In [2]:
import pandas as pd
import matplotlib.pyplot as plt
import altair as alt

In [52]:
# Speed Restrictions Dataframe created in speed_restrictions_preprocessing.ipynb
speed_restr = pd.read_csv('speed_restrictions.csv')

# Gated Station entries per day with AM and PM rush hours created in data_processing.ipynb
gse2018 = pd.read_csv('2018_entries_agg.csv')
gse2020 = pd.read_csv('2020_entries_agg.csv')
gse2023 = pd.read_csv('2023_entries_agg.csv')
gse2020

Unnamed: 0.1,Unnamed: 0,date,stop_id,am_rush,pm_rush,full_day
0,0,2020-01-01,place-alfcl,444,722,2449
1,1,2020-01-01,place-andrw,354,576,1668
2,2,2020-01-01,place-aport,920,1200,3883
3,3,2020-01-01,place-aqucl,104,1007,2015
4,4,2020-01-01,place-armnl,99,807,1592
...,...,...,...,...,...,...
22529,22529,2020-12-31,place-welln,259,239,816
22530,22530,2020-12-31,place-wimnl,90,64,260
22531,22531,2020-12-31,place-wlsta,300,59,576
22532,22532,2020-12-31,place-wondl,378,166,935


In [53]:
# Convert date columns to Pandas DateTime Objects
speed_restr['start_date'] = pd.to_datetime(speed_restr.start_date)
speed_restr['end_date'] = pd.to_datetime(speed_restr.end_date)

gse2018['date'] = pd.to_datetime(gse2018.date)

gse2020['date'] = pd.to_datetime(gse2020.date)

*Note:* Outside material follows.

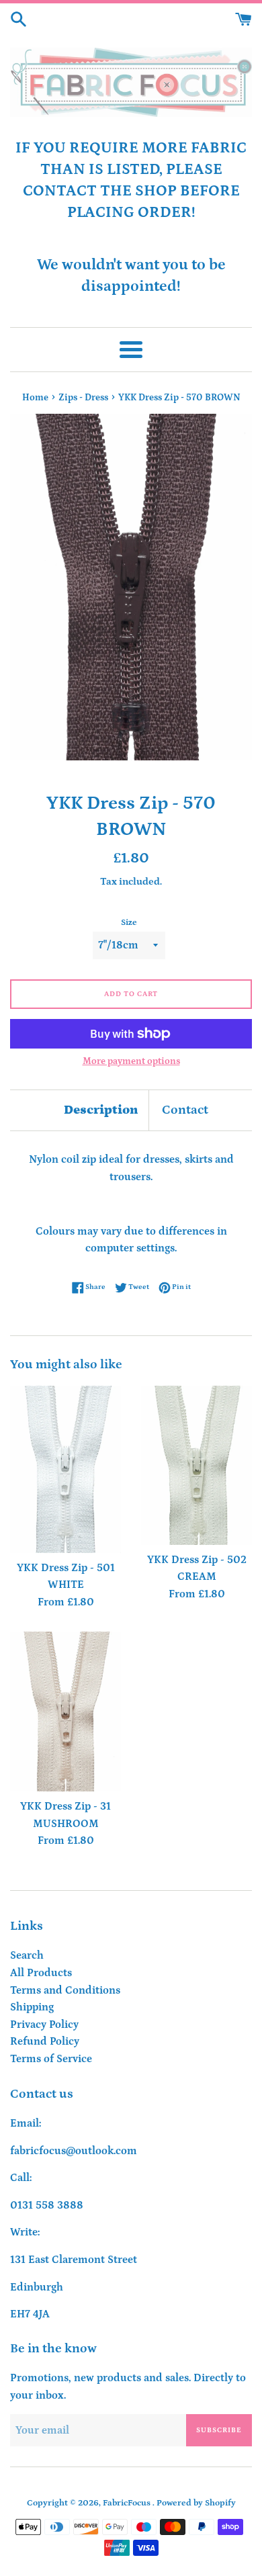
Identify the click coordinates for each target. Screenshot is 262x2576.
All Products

gse2023['date'] = pd.to_datetime(gse2023.date)

In [37]:
# Trim 2020 GSE to create COVID GSE
gse_COVID = gse2020[(gse2020.date >= pd.to_datetime('2020-03-15')) & (gse2020.date <= pd.to_datetime('2020-07-01'))].reset_index()
gse_COVID.drop(['index', 'Unnamed: 0'], axis=1, inplace=True)
gse_COVID

Unnamed: 0,date,stop_id,am_rush,pm_rush,full_day
0,2020-03-15,place-alfcl,204,291,961
1,2020-03-15,place-andrw,325,470,1359
2,2020-03-15,place-aport,815,852,3075
3,2020-03-15,place-aqucl,82,483,1109
4,2020-03-15,place-armnl,78,380,818
...,...,...,...,...,...
6751,2020-07-01,place-welln,523,340,1330
6752,2020-07-01,place-wimnl,269,176,707
6753,2020-07-01,place-wlsta,384,130,840
6754,2020-07-01,place-wondl,905,409,2079


In [54]:
# Create Day of Week columns for each DateFrame
speed_restr['start_day_of_week'] = speed_restr.start_date.dt.weekday
speed_restr['end_day_of_week'] = speed_restr.end_date.dt.weekday

gse2018['day_of_week'] = gse2018.date.dt.weekday

gse_COVID['day_of_week'] = gse_COVID.date.dt.weekday

gse2023['day_of_week'] = gse2023.date.dt.weekday

gse_COVID

Unnamed: 0,date,stop_id,am_rush,pm_rush,full_day,day_of_week
0,2020-03-15,place-alfcl,204,291,961,6
1,2020-03-15,place-andrw,325,470,1359,6
2,2020-03-15,place-aport,815,852,3075,6
3,2020-03-15,place-aqucl,82,483,1109,6
4,2020-03-15,place-armnl,78,380,818,6
...,...,...,...,...,...,...
6751,2020-07-01,place-welln,523,340,1330,2
6752,2020-07-01,place-wimnl,269,176,707,2
6753,2020-07-01,place-wlsta,384,130,840,2
6754,2020-07-01,place-wondl,905,409,2079,2


In [49]:
gse_COVID_avg_per_wd = gse_COVID.groupby(['day_of_week', 'stop_id']).mean(numeric_only=True)
gse_COVID_avg = gse_COVID_avg_per_wd.add_suffix('_avg').reset_index()
gse_COVID_avg

Unnamed: 0,day_of_week,stop_id,am_rush_avg,pm_rush_avg,full_day_avg
0,0,place-alfcl,307.125000,248.125000,862.437500
1,0,place-andrw,358.437500,364.250000,1148.750000
2,0,place-aport,467.866667,385.533333,1427.133333
3,0,place-aqucl,61.785714,256.285714,600.142857
4,0,place-armnl,71.250000,197.562500,441.875000
...,...,...,...,...,...
443,6,place-welln,104.937500,141.875000,448.687500
444,6,place-wimnl,70.937500,56.125000,226.562500
445,6,place-wlsta,82.625000,63.125000,249.875000
446,6,place-wondl,224.285714,186.071429,748.500000


In [55]:
# Function to return average ridership per day of week between two dates for 2018 GSE (inclusive)
def avg_per_day_between(start, end, gse_df):
    timeframe = gse_df[(gse_df.date >= start) & (gse_df.date <= end)].reset_index()
    timeframe.drop(['Unnamed: 0', 'index'], axis=1, inplace=True)
    
    return timeframe.groupby(['day_of_week', 'stop_id']).mean(numeric_only=True).add_suffix('_avg').reset_index()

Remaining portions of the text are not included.